Hailiang presents itself as a private company, and technically it is. But in China, “private” does not mean independent. Publicly available Hailiang materials describe CCP-building activities within the company, CCP-related honors, and the founder’s stated personal commitment to “listen to the Party, follow the Party.” Feng Hailiang has made his political alignment explicit.
Hailiang is a national-scale copper processor operating within a political system that expects it to support CCP industrial policy. The Hailiang Copper Texas case raises practical questions about how capacity embedded in the U.S. market may be misdirected or misused under conditions of geopolitical or supply-chain stress. The U.S. should not assume that domestic production automatically equates to domestic availability. If Texas officials need a preview of how this plays out, they should look at what just happened in North Carolina — and how it connects back to copper.
The Boway Group is one of China’s largest, privately held, copper and copper-alloy producers. Despite being private, Boway’s board of directors is stacked with CCP members, including its chairman, who served in the Chinese National People’s Congress. Boway received tens of millions of dollars in Chinese state subsidies in 2024 alone. In 2024, Boway used its solar energy subsidiary, Boviet Solar, to win a $32.6 million state and local incentive package from then-Governor Roy Cooper to build a solar panel factory in Greenville, North Carolina. Cooper referred to Boviet as an “international renewable energy company” at the announcement ceremony, glossing over its parent company’s identity as a CCP-linked copper conglomerate.
Because Boviet was a new construction rather than an acquisition, it fell outside CFIUS jurisdiction entirely. This is one of China’s most effective tools for embedding itself in American supply chains without oversight — and the Boway case illustrates why. A Chinese copper company used a solar subsidiary to get a foothold in the United States, access taxpayer incentives, and gain proximity to American supply chains without a single national security review.
The structural problem underlying both cases is a gap in American foreign investment oversight. The Committee on Foreign Investment in the United States (CFIUS) was designed to screen adversarial takeovers of U.S. businesses, but it rarely covers greenfield investments. Because Hailiang in Texas was new construction, it fell largely outside CFIUS jurisdiction. The same was true of Wellascent Technology’s (aka Jiateng Electric) $100 million copper wire factory in Grand Prairie,Texas, China’s copper tubing giant Golden Dragon’s plant in Pine Hill, Alabama, and Boway’s North Carolina facility. China copper is everywhere in the United States.

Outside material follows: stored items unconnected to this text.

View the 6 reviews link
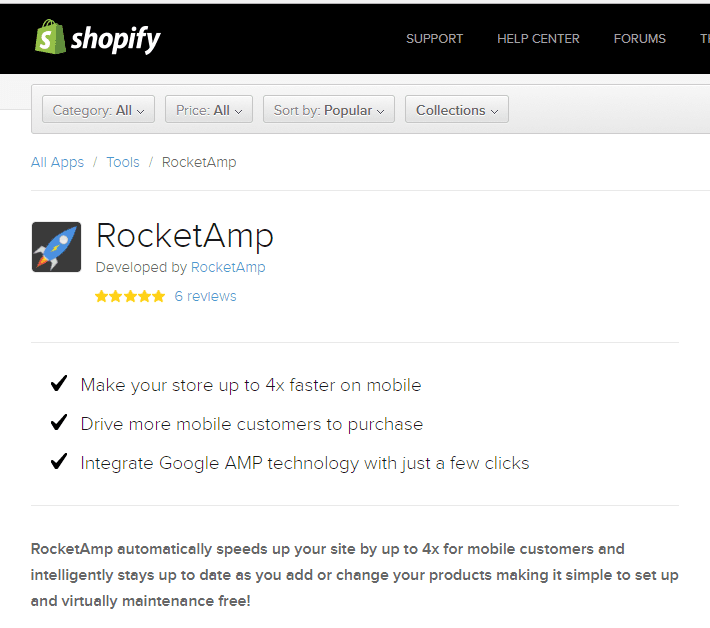Image resolution: width=710 pixels, height=628 pixels. tap(205, 296)
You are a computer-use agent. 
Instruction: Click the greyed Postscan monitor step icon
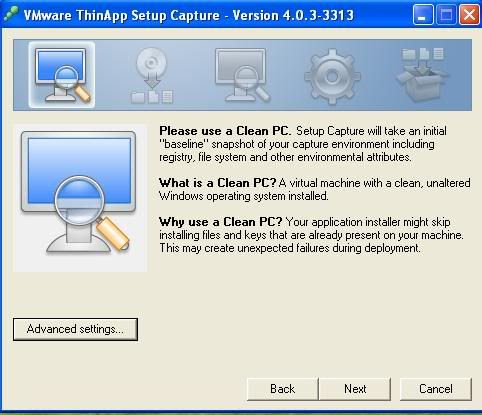pos(242,75)
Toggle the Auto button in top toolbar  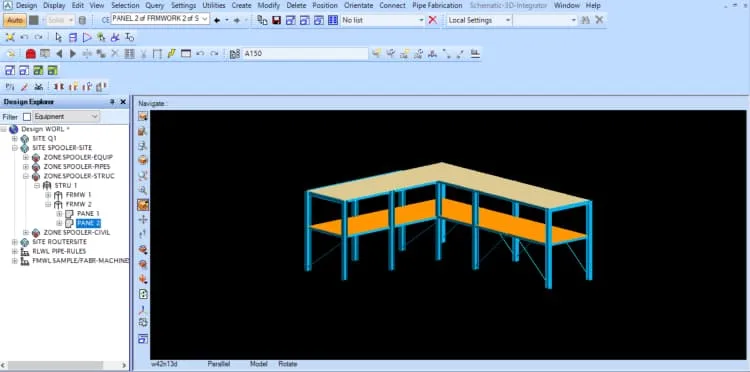point(15,20)
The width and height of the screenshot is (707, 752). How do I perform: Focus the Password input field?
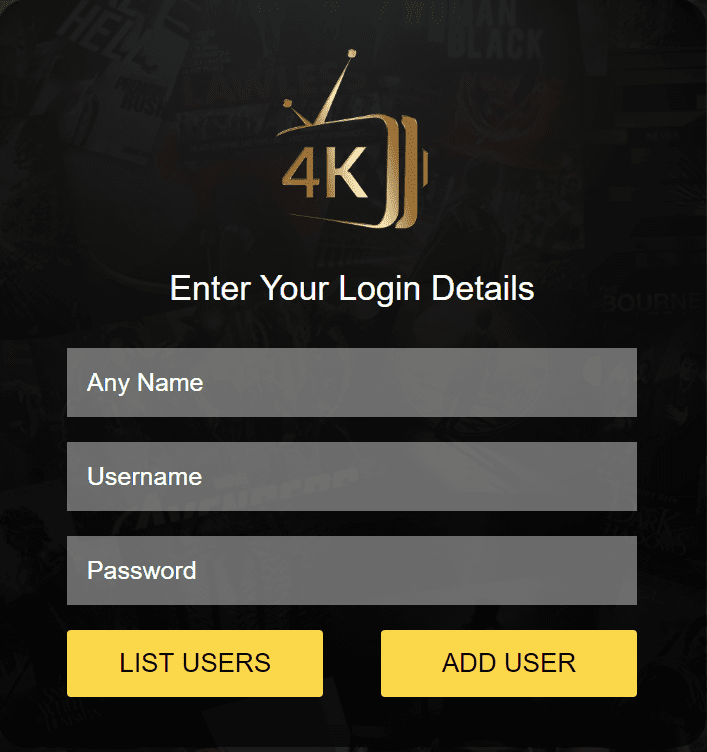click(352, 570)
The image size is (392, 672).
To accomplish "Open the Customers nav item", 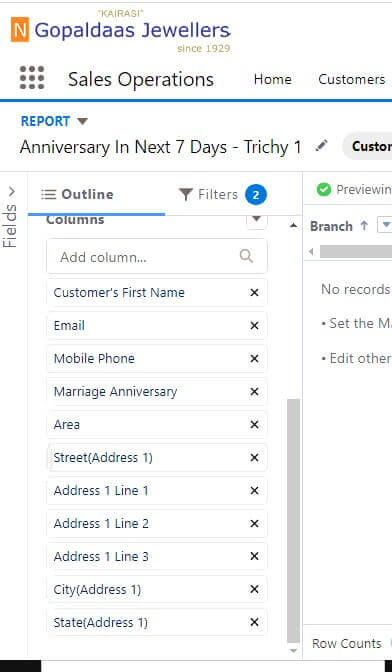I will point(352,79).
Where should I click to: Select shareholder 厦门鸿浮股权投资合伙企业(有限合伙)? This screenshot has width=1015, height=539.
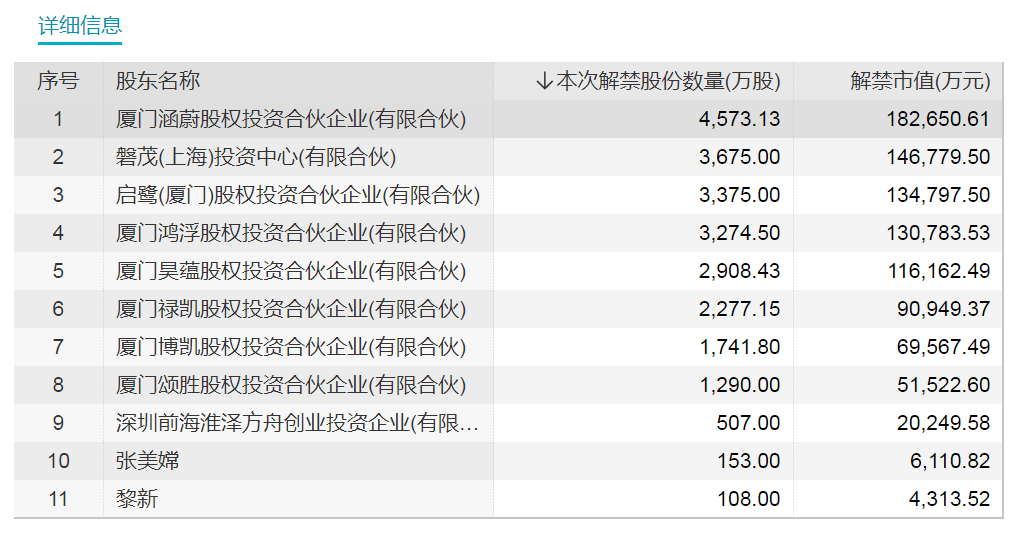click(291, 233)
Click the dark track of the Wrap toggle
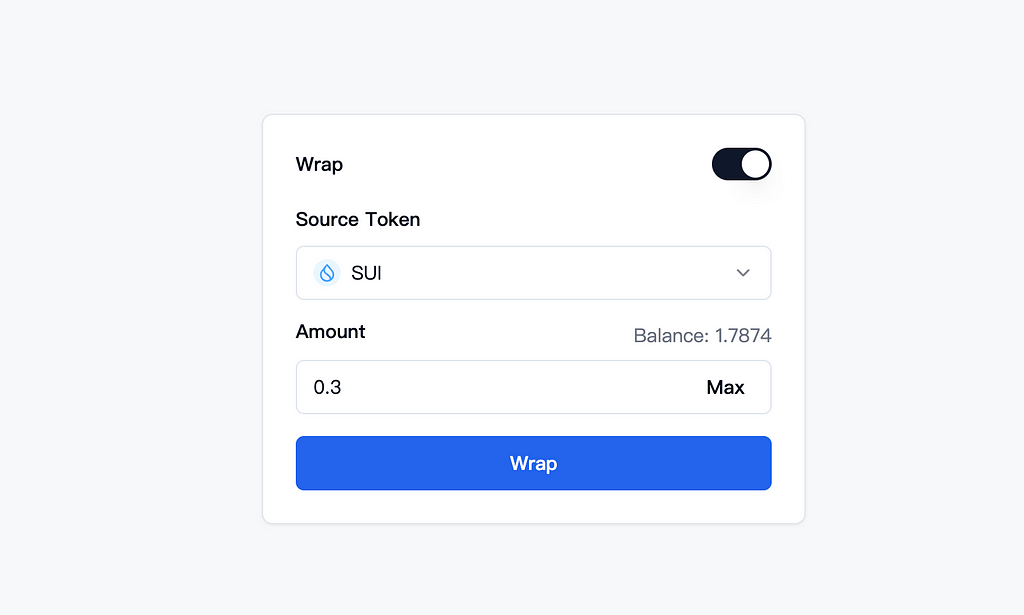This screenshot has height=615, width=1024. pyautogui.click(x=726, y=164)
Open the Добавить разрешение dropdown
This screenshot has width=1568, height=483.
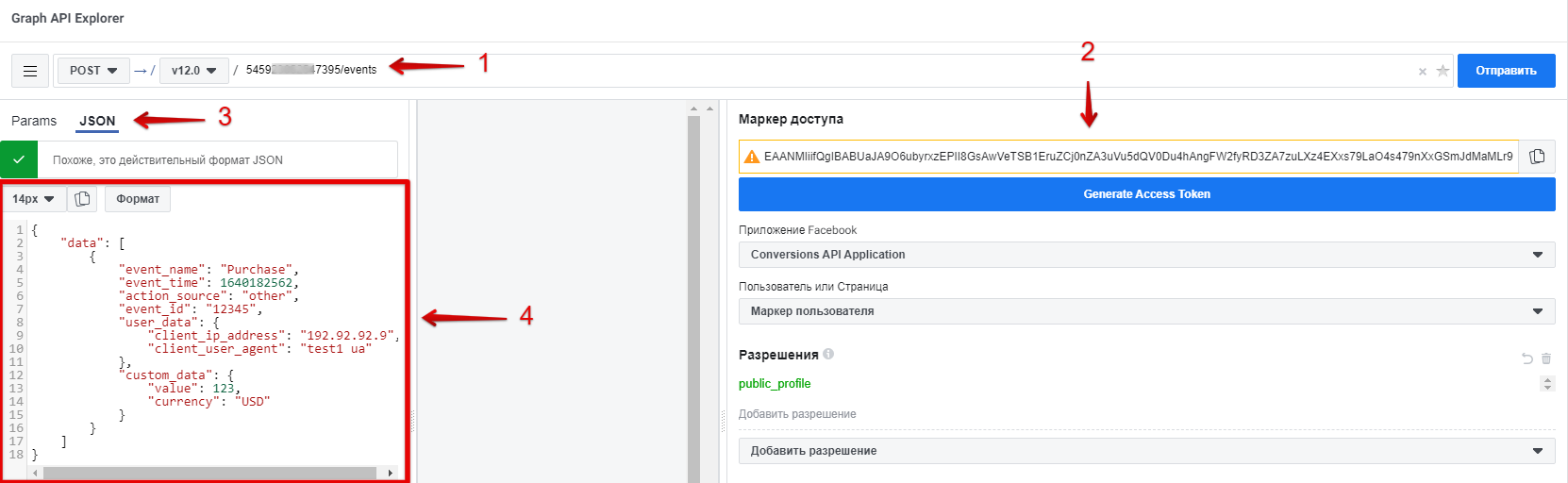(1146, 451)

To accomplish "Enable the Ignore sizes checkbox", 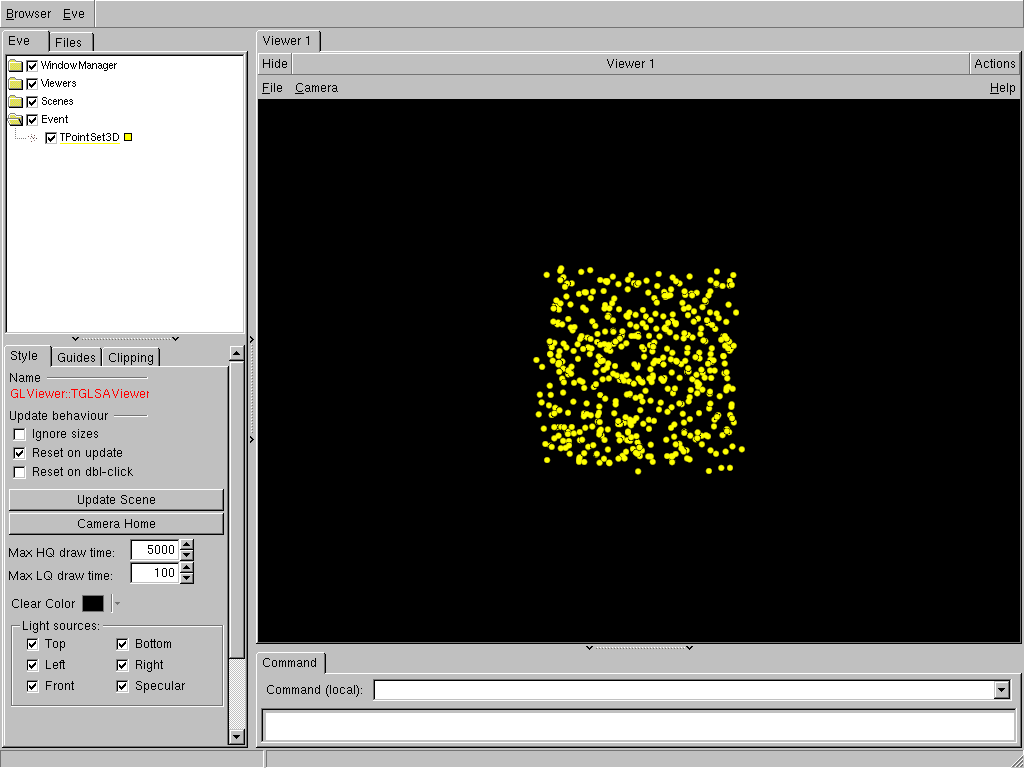I will tap(19, 434).
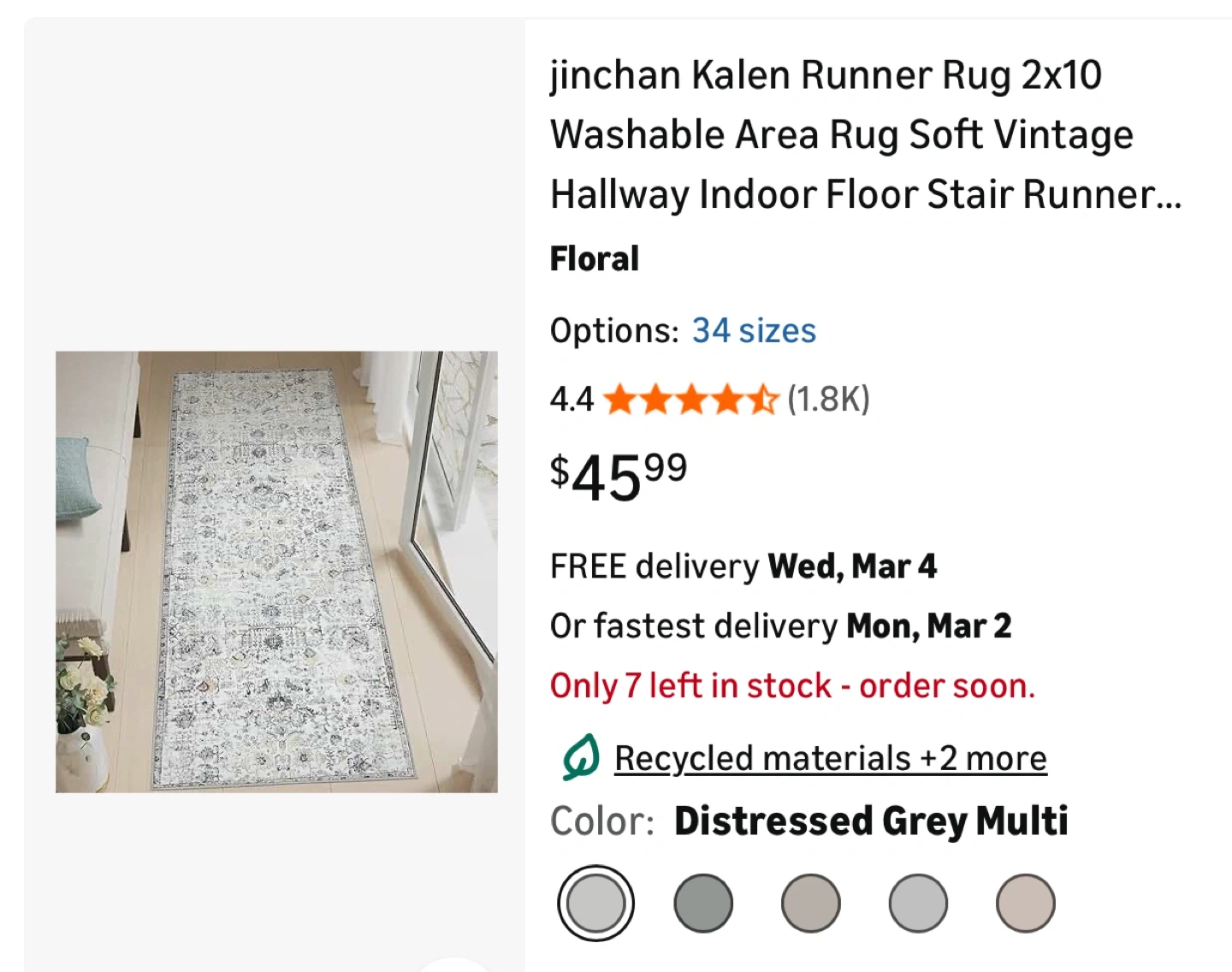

Ideally, U.S. policy should categorically prohibit investment, acquisition, or control of U.S. copper assets by entities owned or controlled by the PRC.
U.S. trade policy is built around country of origin — where a product is manufactured. In a vertically integrated, globally networked supply chain, that framework is incomplete. A foreign-controlled entity can manufacture inside the U.S., qualify as domestic, and still rely on opaque upstream sourcing, operate under foreign strategic direction, and distribute its output into global channels aligned with Beijing’s interests. Policymakers should evaluate a “destination-aware” or “deemed export” framework for critical materials like copper — one that considers not only where a product is made, but where it is likely to be directed and how it may ultimately be used.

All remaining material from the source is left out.